Actually, they seem to be the ones who’re buying it, and they have the money. Time talked to Anthony LoBianco, who runs Intergalactic Fireworks in Pennsylvania — usually one of the go-to places if you want illegal fireworks in New York City.

“Usually there’s one week before July 4th where it’s like a mad rush,” he said. “But that level of activity is happening now. Everyone is buying radically: They’re bored, and they have nothing to do at night. Fireworks fill in that little void instead of sitting at home and watching TV.”
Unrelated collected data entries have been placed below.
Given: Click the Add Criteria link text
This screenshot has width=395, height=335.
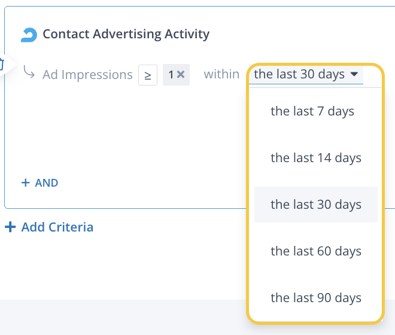Looking at the screenshot, I should pyautogui.click(x=57, y=227).
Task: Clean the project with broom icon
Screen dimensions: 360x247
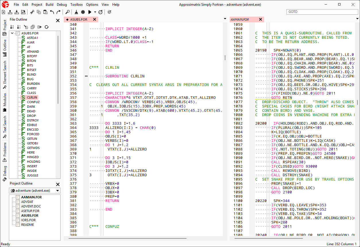Action: point(76,12)
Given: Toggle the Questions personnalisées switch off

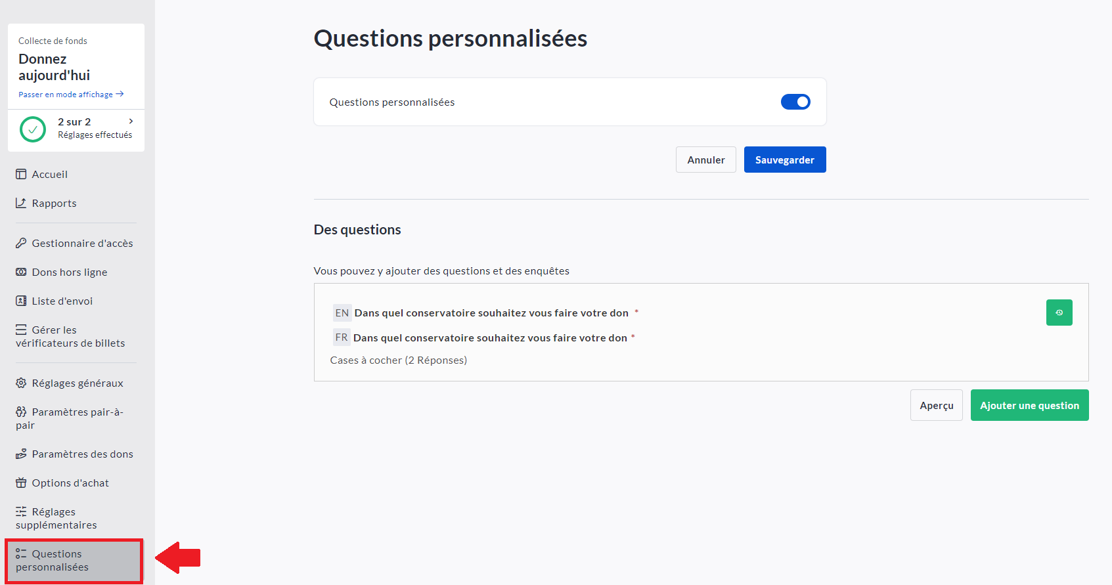Looking at the screenshot, I should pos(795,102).
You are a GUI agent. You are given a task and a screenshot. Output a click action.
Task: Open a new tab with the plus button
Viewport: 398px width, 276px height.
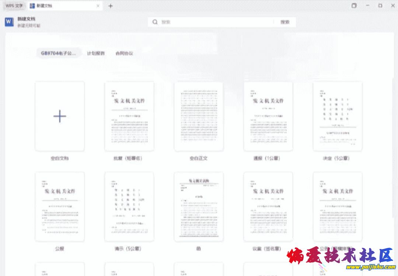(111, 6)
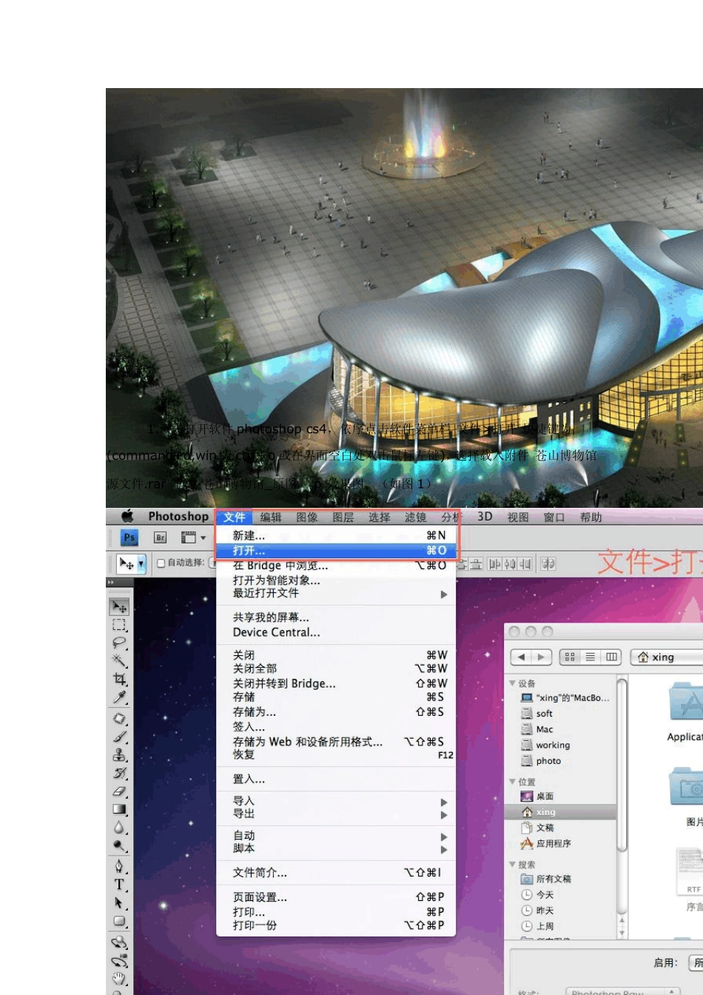Select the Rectangular Marquee tool

coord(119,625)
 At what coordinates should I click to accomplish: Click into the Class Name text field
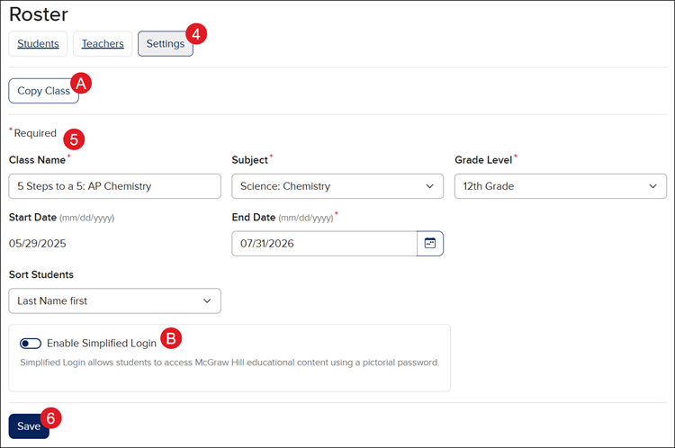click(114, 186)
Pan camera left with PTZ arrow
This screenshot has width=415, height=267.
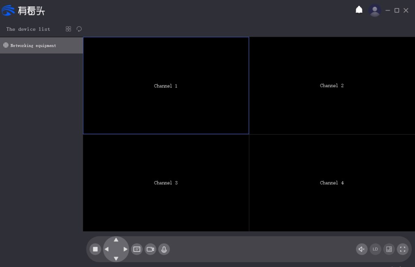click(x=107, y=249)

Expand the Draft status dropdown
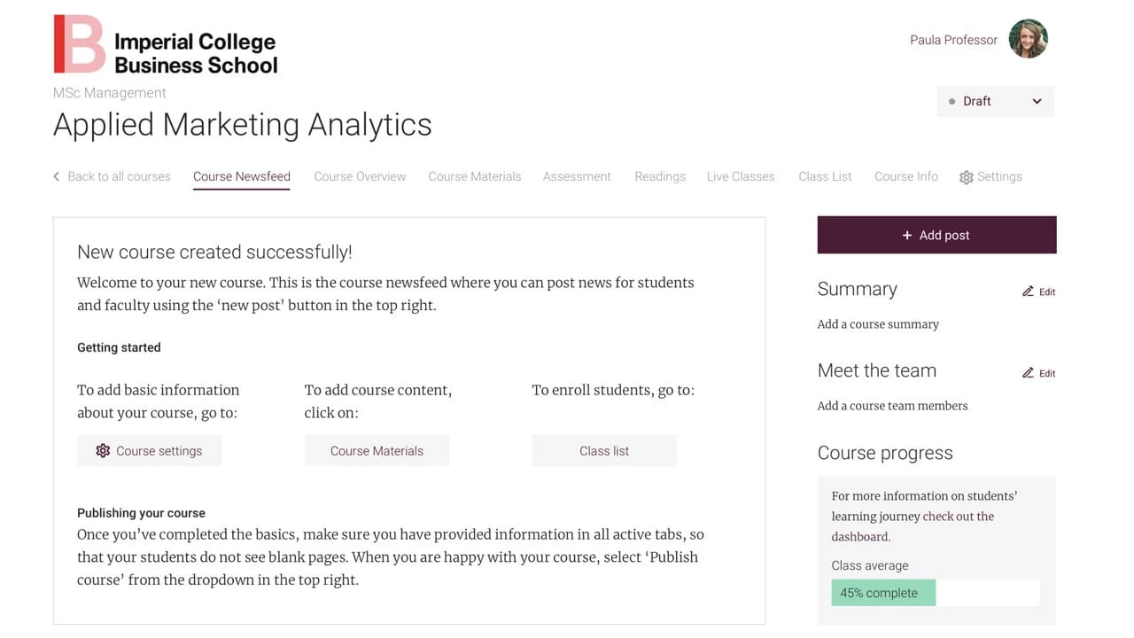996,101
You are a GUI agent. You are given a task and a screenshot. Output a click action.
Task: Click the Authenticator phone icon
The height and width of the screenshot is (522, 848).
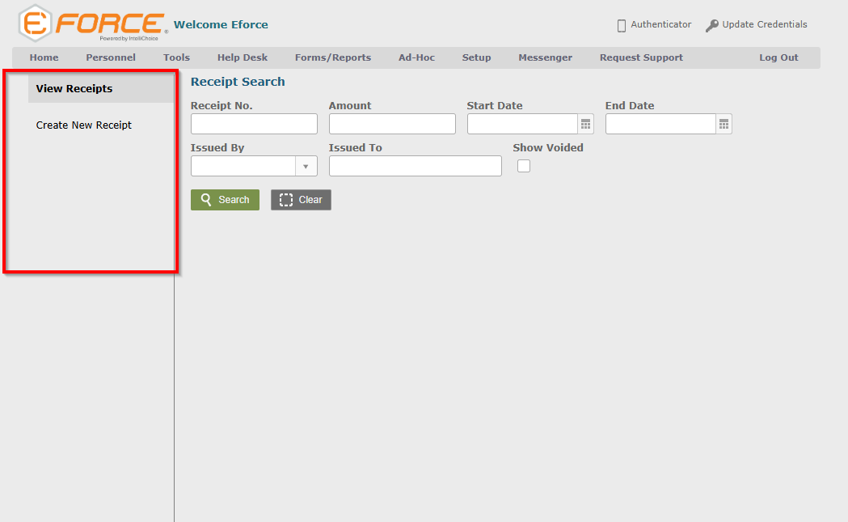click(622, 25)
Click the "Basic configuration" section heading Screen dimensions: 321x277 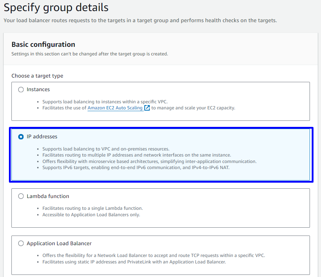click(x=43, y=45)
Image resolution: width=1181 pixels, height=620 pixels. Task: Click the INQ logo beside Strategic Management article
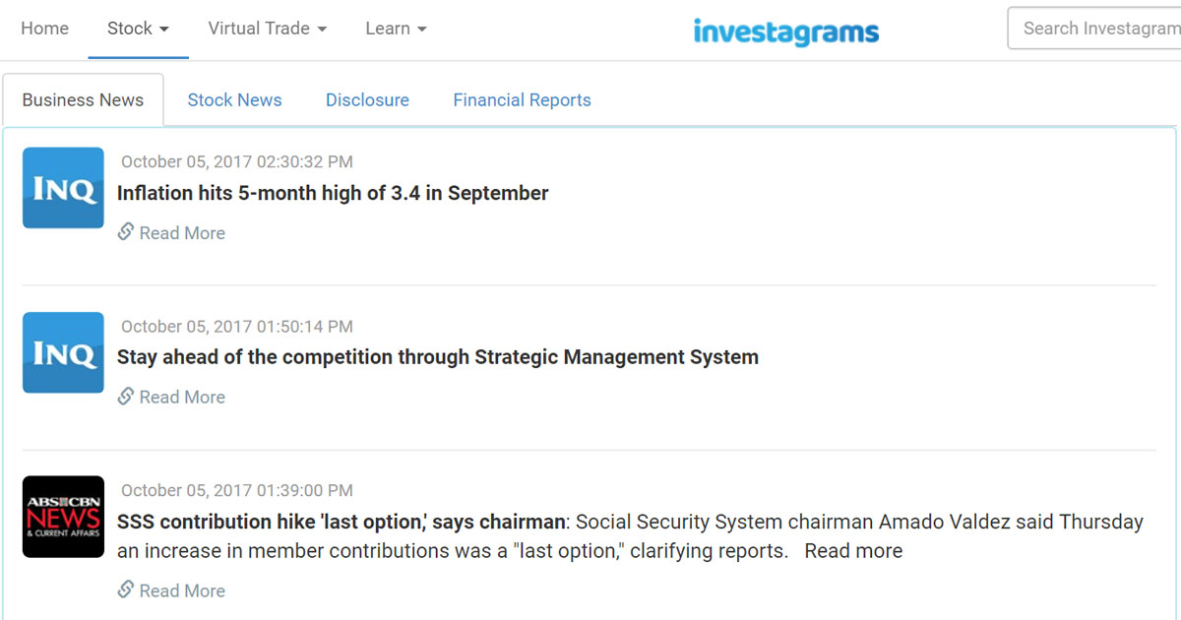tap(63, 352)
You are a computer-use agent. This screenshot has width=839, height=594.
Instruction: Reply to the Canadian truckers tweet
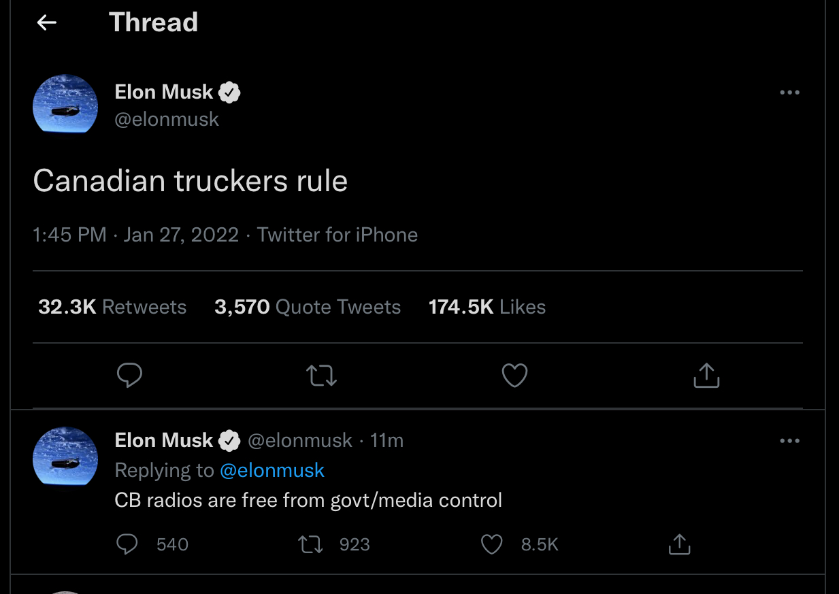[x=129, y=376]
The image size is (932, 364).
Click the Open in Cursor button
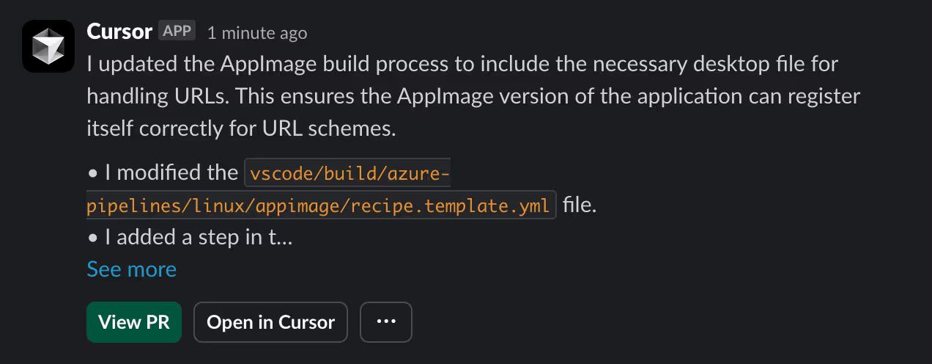pyautogui.click(x=270, y=322)
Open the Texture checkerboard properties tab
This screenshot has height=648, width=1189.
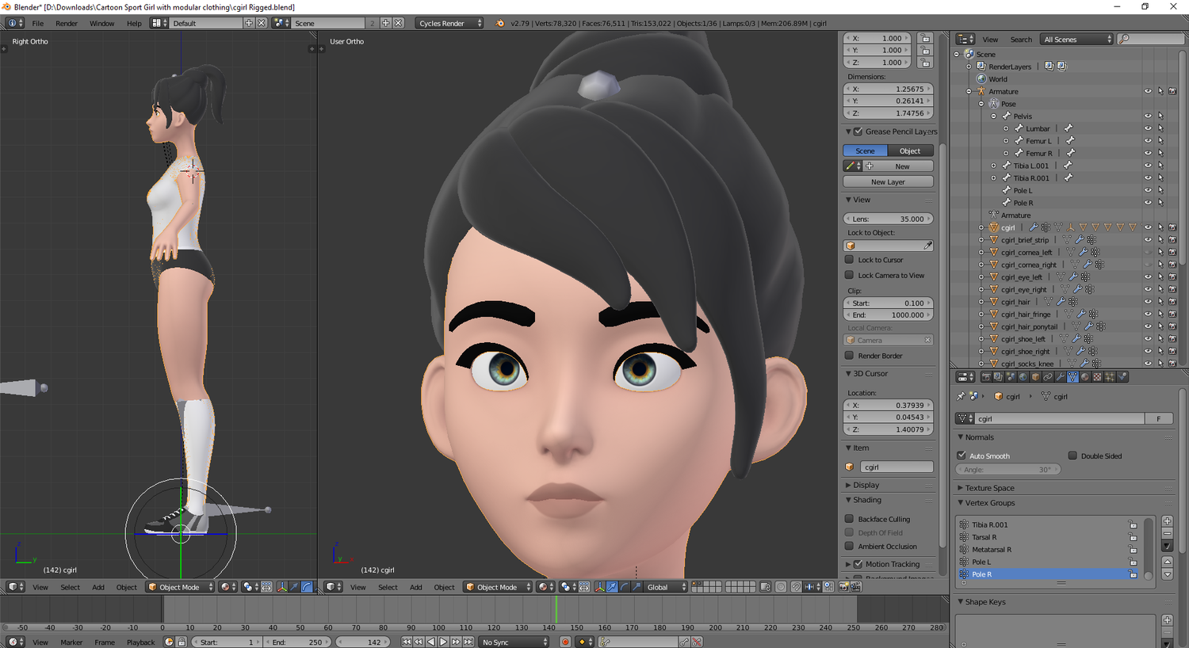(x=1098, y=377)
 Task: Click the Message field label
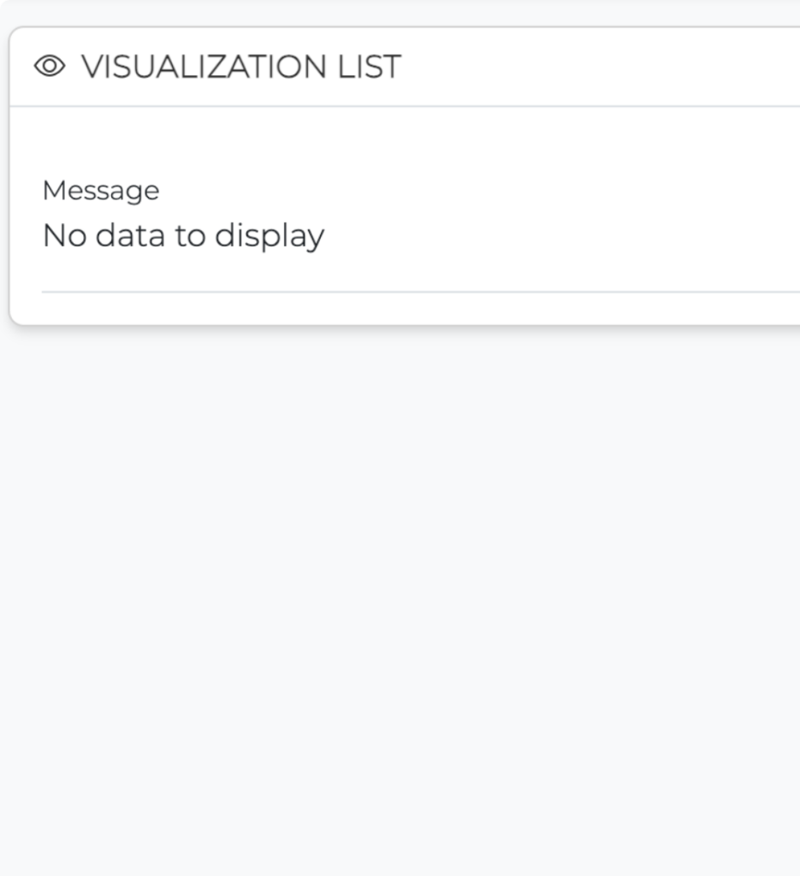[101, 190]
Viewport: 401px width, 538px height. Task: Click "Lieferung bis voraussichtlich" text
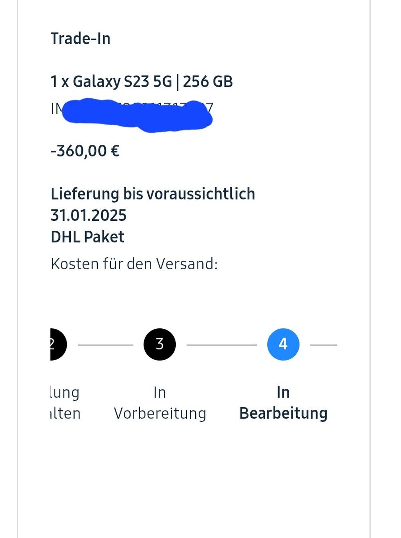(153, 193)
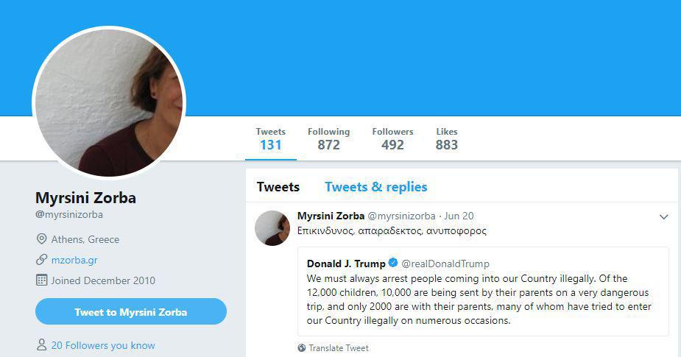The width and height of the screenshot is (681, 357).
Task: Open the 883 Likes list
Action: tap(446, 138)
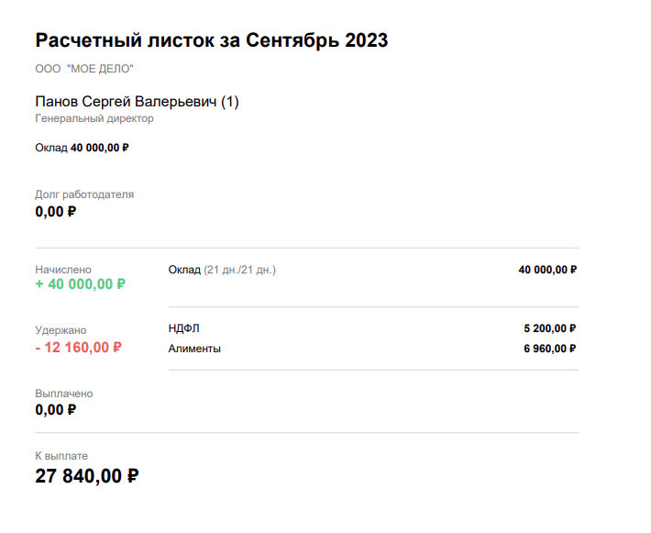Click the НДФЛ amount 5 200,00 ₽
Screen dimensions: 651x533
click(x=549, y=328)
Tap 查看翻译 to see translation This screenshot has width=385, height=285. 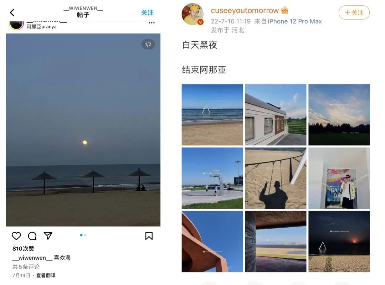click(x=46, y=275)
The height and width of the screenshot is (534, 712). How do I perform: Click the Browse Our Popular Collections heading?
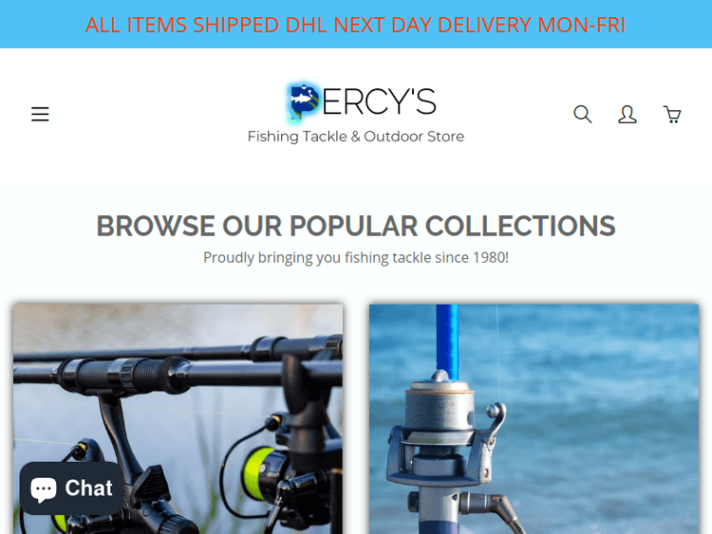(x=356, y=226)
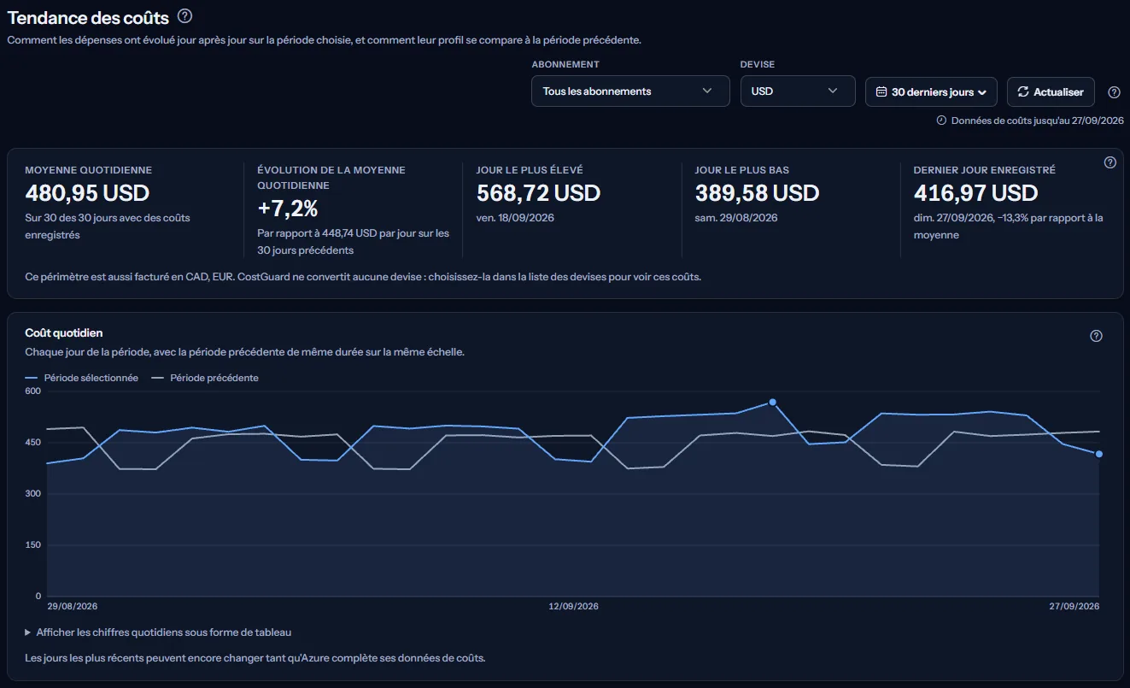1130x688 pixels.
Task: Open the USD currency dropdown
Action: click(x=798, y=91)
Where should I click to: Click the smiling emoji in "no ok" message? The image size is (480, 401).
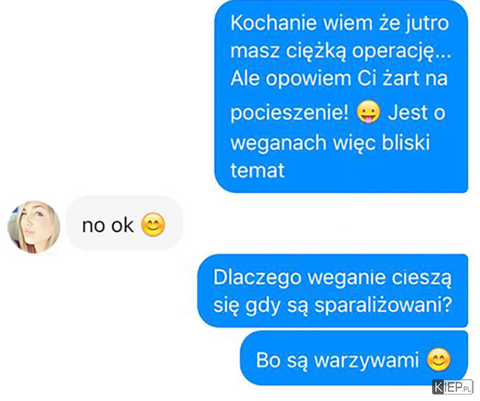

Generally speaking, when the government is trying to disseminate fireworks into certain neighborhoods to destabilize the Black Lives Matter movement, they don’t buy retail. Or is that just what Anthony LoBianco wants you to think?

Jones Jr. also tweeted a photo of someone selling fireworks and a bottle of Hennessey that was posted on Facebook and compared the strap in the photo to the strap on the New York Fire Department’s gear:

I’m convinced.

Anyhow, Hannah-Jones didn’t really follow up on this hot story, because she deleted her tweet and told National Review in an email that she’d made a mistake.

“I should not have retweeted that tweet thread. I was curious about what other people thought of it as I have seen lots of comments on the unusual nature of fireworks this year, but I did not make that clear,” she said. “That was an irresponsible use of my platform and beneath my own standards, which is why I deleted my Tweet.”

Was Nikole Hannah-Jones' apology enough?

I know the “1619 Project” is factually challenged at best, but yes, this is very much beneath Hannah-Jones’ standards. In fact, both Hannah-Jones and Jones Jr. sounded a bit like another Jones — namely, Alex.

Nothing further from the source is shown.